1944 verhaftete die Gestapo den Vater, José Lopez, in Gironde. Damals arbeitete der junge Mann für eine Holzfirma, um vor der Heirat etwas Geld anzusparen. Die deutsche Besatzungsmacht beschuldigte den gebürtigen Spanier, seinen Militärdienst in Spanien unter Franco nicht geleistet zu haben. „Jedoch war mein Vater erst zwei Jahre alt, als er nach Frankreich kam“, erklärt sein Sohn, „und hat sein Heimatland gar nicht kennengelernt.“ Der Vater war zwar 1921 in Puigcerdà nahe der französischen Grenze in Spanien zur Welt gekommen. Er zog mit seinen Eltern kurz darauf nach Frankreich, wo sich die Familie dauerhaft in einer Bergbaustadt bei Bessèges niederließ. Die deutsche Polizei warf ihm aktiven Antifaschismus vor und deportierte ihn unter diesem Vorwand.
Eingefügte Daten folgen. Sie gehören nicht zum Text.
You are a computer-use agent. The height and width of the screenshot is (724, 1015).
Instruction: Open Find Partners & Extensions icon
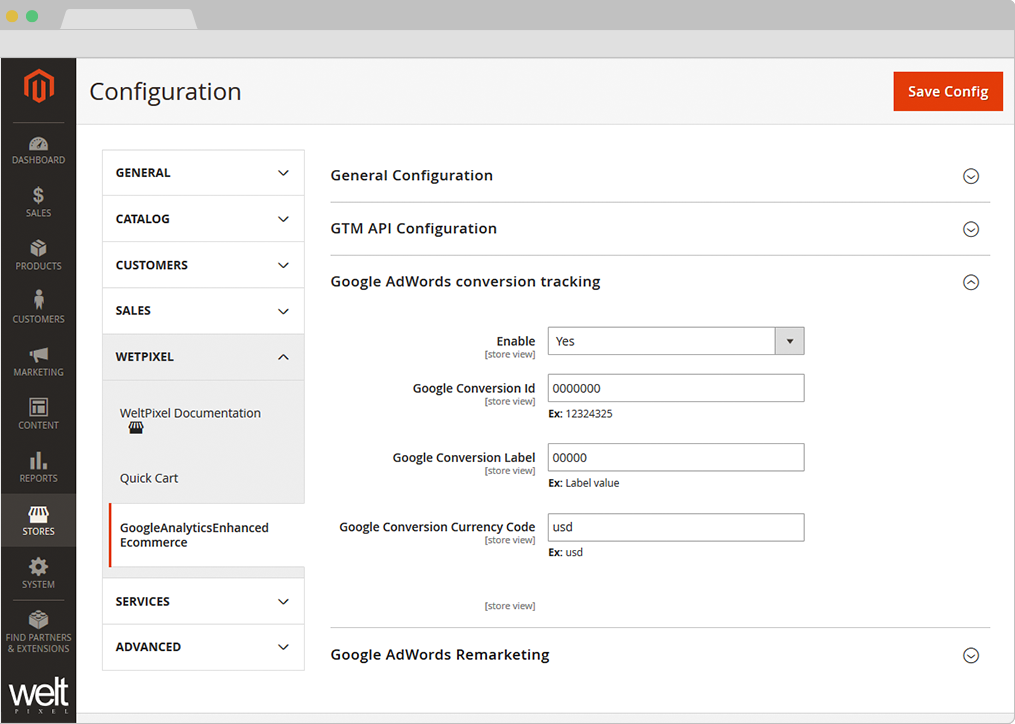tap(38, 621)
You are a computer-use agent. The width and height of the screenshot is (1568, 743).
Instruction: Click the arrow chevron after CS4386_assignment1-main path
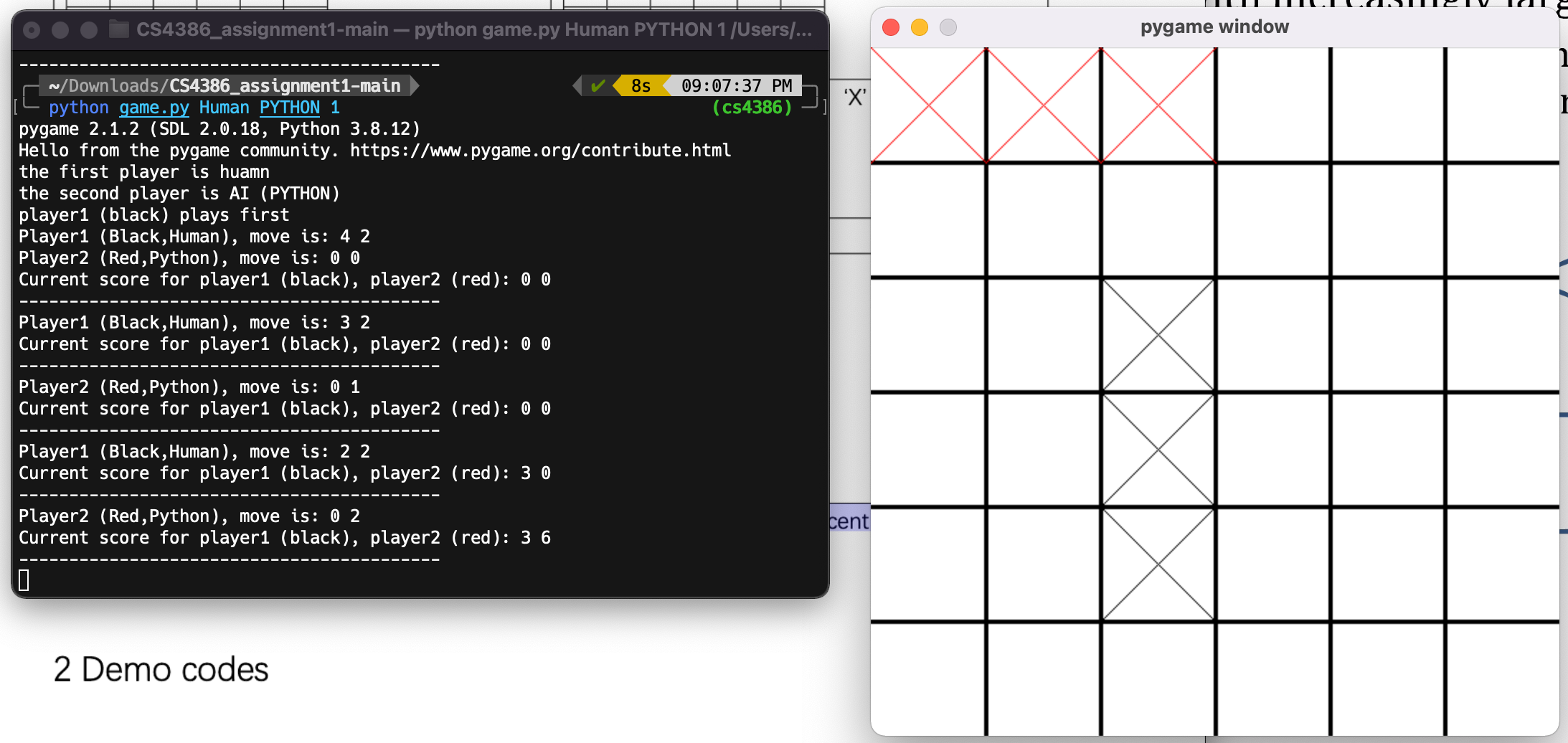pos(414,85)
Oft erzählte der Vater später von seiner Verhaftung, der Deportation nach Deutschland und dem KZ Neuengamme. „Er sprach über die Grausamkeit der Nazis, der SS, die Misshandlung in der Sklaverei“, erinnert sich sein Sohn. Auch Hunger, Einschüchterung und die unmenschliche Arbeit schilderte er. Davon, wie „Saboteure“ – Menschen, die unbeabsichtigt Fehler machten – in der Fabrik gehängt wurden. Zur Abschreckung. Fast hätten ihn die Nazis selbst auf diese Weise umgebracht. „Aber er wurde doch nicht hingerichtet“, sagt sein Sohn, „wahrscheinlich ein Versehen.“ Trotzdem kostete ihn die Schinderei beinahe das Leben. Er war für das Ausfüllen der Bombenlöcher auf dem Flughafen zuständig – auch während der Luftangriffe. Er musste die Toten einsammeln und ins Krematorium bringen und ständig aufpassen, dass ihm niemand noch die magere Tagesration Brot stahl. Am Ende wog er 40 Kilogramm und hatte Typhus.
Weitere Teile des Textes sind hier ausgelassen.